DIRECTION:
Rewrite the material, requests included, starting at the line that contains "Click the Leaflet attribution link" and ending at the end of the material, shifting every coordinate in the answers by -139.

**********

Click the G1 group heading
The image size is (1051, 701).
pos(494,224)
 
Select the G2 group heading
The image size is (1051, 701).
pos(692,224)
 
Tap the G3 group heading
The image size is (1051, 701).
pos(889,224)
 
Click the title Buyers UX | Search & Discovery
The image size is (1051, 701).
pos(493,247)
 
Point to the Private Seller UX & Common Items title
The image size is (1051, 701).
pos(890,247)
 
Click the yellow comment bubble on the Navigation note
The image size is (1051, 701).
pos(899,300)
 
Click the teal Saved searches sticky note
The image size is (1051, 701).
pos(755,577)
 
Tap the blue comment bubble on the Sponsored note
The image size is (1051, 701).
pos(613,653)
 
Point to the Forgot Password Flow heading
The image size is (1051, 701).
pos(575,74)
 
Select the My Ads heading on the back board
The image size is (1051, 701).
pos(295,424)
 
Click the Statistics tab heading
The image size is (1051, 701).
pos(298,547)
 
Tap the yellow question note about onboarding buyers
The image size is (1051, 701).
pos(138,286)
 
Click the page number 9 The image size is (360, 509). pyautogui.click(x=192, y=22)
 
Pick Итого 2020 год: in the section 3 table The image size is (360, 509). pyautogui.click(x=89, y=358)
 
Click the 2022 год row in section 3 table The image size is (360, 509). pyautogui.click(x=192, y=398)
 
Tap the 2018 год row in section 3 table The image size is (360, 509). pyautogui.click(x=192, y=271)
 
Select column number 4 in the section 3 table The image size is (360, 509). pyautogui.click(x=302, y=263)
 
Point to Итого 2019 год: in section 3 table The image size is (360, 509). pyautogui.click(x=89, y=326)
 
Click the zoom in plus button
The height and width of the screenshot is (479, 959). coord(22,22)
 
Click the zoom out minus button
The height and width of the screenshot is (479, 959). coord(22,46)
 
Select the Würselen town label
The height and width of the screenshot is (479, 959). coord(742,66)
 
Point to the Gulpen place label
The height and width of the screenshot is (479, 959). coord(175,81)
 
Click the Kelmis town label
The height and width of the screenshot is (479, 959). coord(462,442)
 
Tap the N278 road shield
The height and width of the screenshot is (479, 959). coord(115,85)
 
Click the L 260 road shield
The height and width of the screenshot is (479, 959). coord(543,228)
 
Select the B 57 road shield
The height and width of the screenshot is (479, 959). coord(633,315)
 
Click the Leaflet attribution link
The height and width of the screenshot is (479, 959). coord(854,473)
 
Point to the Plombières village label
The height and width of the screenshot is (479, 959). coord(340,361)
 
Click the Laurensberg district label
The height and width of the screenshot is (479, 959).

**********

EXERCISE OUTPUT:
Click the Leaflet attribution link
The height and width of the screenshot is (479, 959). coord(715,334)
 
Point to the Plombières village label
The height and width of the screenshot is (479, 959). coord(201,222)
 
Click the Laurensberg district label
The height and width of the screenshot is (479, 959).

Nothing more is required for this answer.